Pero los insultos, injurias y calumnias, hechas con publicidad, del líder de Izquierda Hundida, y ministro de consumo, prácticamente sin funciones, pues las competencias en materia de consumo radican en las autonosuyas, al Rey Emérito don Juan Carlos I, exceden la sana crítica, para entrar en el ámbito penal; así de claro.

El Consejo de Ministros tiene un cargo, que es el de Notario Mayor del Reino, y que recae en el ministro de justicia.

Pues bien, debería crearse también el de Insultador Mayor del Reino, y adjudicárselo a Alberto Garzón, por “méritos” propios.

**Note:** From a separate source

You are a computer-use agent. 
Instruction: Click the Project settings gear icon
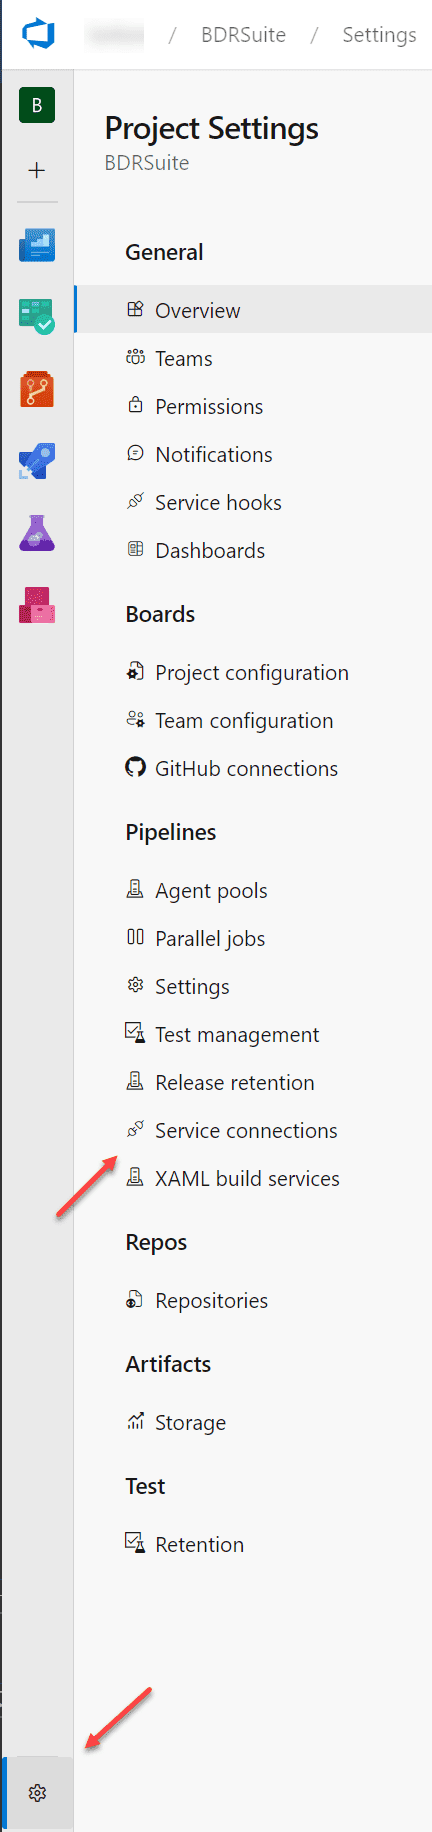tap(37, 1793)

Este pobre hombre, que nos recomienda comer gusanos, cucarachas y saltamontes, mientras él se pone ciego de jamón ibérico y chuletones de ternasco, se parece al dictador comunista de Corea del Norte, que hace comer hierba, y corteza de los árboles a sus desgraciados súbditos, mientras él almuerza ricas viandas, y solo hay que ver las pintas de tocino bien engordado que tiene.

Lo de Garzón, no sé si es un problema de idiocia, de nacimiento, o, simplemente, de mala leche, y deseos de implantar la república, cuando antes.

Ya quieren suprimir los delitos contra la Corona, para que esta campaña de desprestigio de la institución monárquica les salga gratis…

Pero, hasta que lo consigan, sigue vigente el artículo 490 del Código Penal:

“3. El que calumniare o injuriare al Rey o Reina o a cualquiera de sus ascendientes o descendientes, a la Reina consorte o al consorte de la Reina, al Regente o a algún miembro de la Regencia, o al Príncipe o Princesa de Asturias, en el ejercicio de sus funciones o con motivo u ocasión de éstas, será castigado con la pena de prisión de seis meses a dos años si la calumnia o injuria fueran graves, y con la de multa de seis a doce meses si no lo son”.

Ítem más, el art. 491 dice lo siguiente:

“1. Las calumnias e injurias contra cualquiera de las personas mencionadas en el artículo anterior, y fuera de los supuestos previstos en el mismo, serán castigadas con la pena de multa de cuatro a veinte meses”.

Y yo me pregunto, y les pregunto a ustedes:

¿A qué se dedica la fiscal general del gobierno que no del Estado…?

¿Cómo es que no actúa de oficio, cumpliendo con sus deberes, constitucional y legalmente establecidos?